• [SUPPLIED TEXT]:
BEGIN

Nashbar Big Ol’ Fat Bike – Fat is the New Fun

DCIM100GOPRO

The Big Ol’ Fat Bike totally rocks on rocks.

The first time I saw a fat bike in a magazine, I remember thinking there was no way I would ever have fun on a bike like that. Oh man, was I wrong.

Then a few months ago, into the office rolled the prototype Nashbar Big Ol’ Fat Bike, where a small gaggle of geeks flocked…what can you say? The bike is a looker.

Here’s what we beheld:

FatBike

But all hyperbole aside, how does The Big Ol’ Fat Bike perform? Nashbar’s team of trail junkies put this bike through the ringer, and here’s what we found:

Respectably Specced:

Firstly, the Big Ol’ Fatbike‘s custom-butted 4130 chromoly frame and fork make an ideal foundation for a bike that’s all about fun. It’s very tough, very rideable, and the geometry is slightly laid back making it comfortable, keeping the front end really responsive for a bike with such wide tires. A SRAM X5/X7 3×9 drivetrain gives you plenty of crank on rolling terrain and keeps the climbing fun. You certainly won’t be making an investment in pro-level components with the Big Ol’ Fat Bike, but the drivetrain is some of SRAM’s best technology–these components shift when you say so, and don’t go out of adjustment.  The Hayes MX5 Mechanical disc brakes certainly do the job, but some of us would have liked a bigger rotor up front.

Especially at the price point, you get a lot of performance and durability.

Nashbar Big Ol' Fat Bike

Nashbar Big Ol’ Fat Bike in its natural element

The Ride:

Are fat bikes are only for sand or snow or really muddy conditions? It’s true that fat bikes easily outperform in these areas, but countless fat bikers out there are saying these make great everyday bikes. There’s a lot of blog chatter on the subject…check it out.

Many of us wondered about the rolling resistance disadvantage that comes with 4″ of rubber at about 10 PSI. The verdict comes in pretty quickly after you hit the trail…this thing is fun. If it’s not as fast as your other bike, it doesn’t matter. You’d probably never win any XC races on a fat bike, unless you’re a total animal.

At first, the huge centrifugal pull from the greater wheel/tire mass takes some getting used to; but once you learn that you can lean lower, dig in deeper, and corner harder, aggressive riding comes easy. Not one of us felt bogged down – “fun” seemed to be the operative word.

Kayauwee Elevation

I rode the Big Ol’ Fat Bike on one of NC’s gnarliest XC trails, Uwharrie National Forest’s Keyauwee Trail. The longest climb is 2.5 miles, some of which is steep and technical. Big Ol’ handled it nicely.

People noted the surprising ease of climbing, the full-suspension-like trail absorbing, and of course the absolutely superior cornering. Plus, the longer wheel base, stiff fork, extra weight, and fat tires make landing big air a breeze if that’s your thing.

END

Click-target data
BEGIN

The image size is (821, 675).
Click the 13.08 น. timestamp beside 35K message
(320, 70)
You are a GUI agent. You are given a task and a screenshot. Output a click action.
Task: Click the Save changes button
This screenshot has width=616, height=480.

END

• [EXERCISE GOAL]: Write the next portion of the fat bike review above, beginning immediately after its final sentence.

• [WRITTEN ANSWER]:
Aggressive, mud shedding knobs and pressure as low as 8psi bring you to new adventures in cornering, or digging through snow or slop.

Aggressive, mud shedding knobs and pressure as low as 8psi bring you to new adventures in cornering, or digging through snow or slop.

You’re wondering about weight?

It’s a good idea to check your inner weight weenie at the door when assessing any fat bike. Not that weight is irrelevant, but these are big bikes.  At 35 lbs and change, the Big Ol’ Fat Bike is right there with the Surly Pugsley.

As a tip, since Big Ol’s rear drop outs are horizontal, keep that rear skewer nice and tight to keep the wheel centered perfectly. Quick release skewers don’t dig into chromoly the way they do aluminum or carbon, and between cranking and braking with a wheel of that size, there’s plenty of torque on the skewer.

Upgradable?

The Big Ol’ Fat Bike‘s components are solid across the board, but if you had a mind to drop some grammage, there’s plenty of Nashbar carbon that could get you there for less than you think. The platform pedals that come on this bike are great, but if you like a lot of riders, you’ll be switching out for your preferred brand of clipless pedals.

And of course, throw your favorite saddle on there and become the rear admiral of your fat bike.

nashbar_fat_bike_6

Not just for snow and slop, fat bikes make worthy and fun XC bikes.

Take it all around:

The bottom line is that the fun factor and the value are the key draws to this bike. The frame, fork, and all the components are designed for the rigors of real mountain biking, so you get a bike that’s ready for serious riding right out-of-the-box. Getting a chromo fat bike with a SRAM X-5/X7  3×9 drivetrain and all alloy components and quality rubber for a grand is not bad at all.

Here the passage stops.